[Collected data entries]
▼

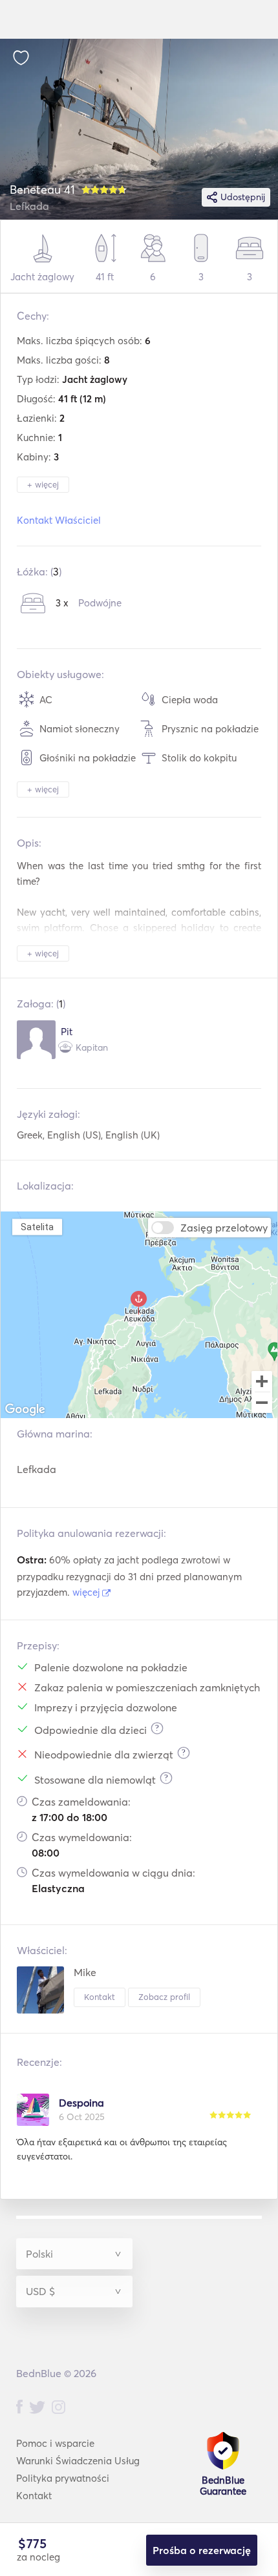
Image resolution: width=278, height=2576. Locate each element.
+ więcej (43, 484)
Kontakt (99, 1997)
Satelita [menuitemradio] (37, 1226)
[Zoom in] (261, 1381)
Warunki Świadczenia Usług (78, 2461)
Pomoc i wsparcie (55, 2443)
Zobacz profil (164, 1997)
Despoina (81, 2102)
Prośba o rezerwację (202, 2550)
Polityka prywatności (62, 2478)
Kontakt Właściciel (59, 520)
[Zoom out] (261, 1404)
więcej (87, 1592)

▲

● THE PROBLEM:
Pictures aren't part of the copy; return each record above exactly.

● RESPONSE TO THE TASK:
Image resolution: width=278, height=2576. Locate each element.
+ więcej (43, 484)
Kontakt (99, 1997)
Satelita [menuitemradio] (37, 1226)
[Zoom in] (261, 1381)
Warunki Świadczenia Usług (78, 2461)
Pomoc i wsparcie (55, 2443)
Zobacz profil (164, 1997)
Despoina (81, 2102)
Prośba o rezerwację (202, 2550)
Polityka prywatności (62, 2478)
Kontakt Właściciel (59, 520)
[Zoom out] (261, 1404)
więcej (87, 1592)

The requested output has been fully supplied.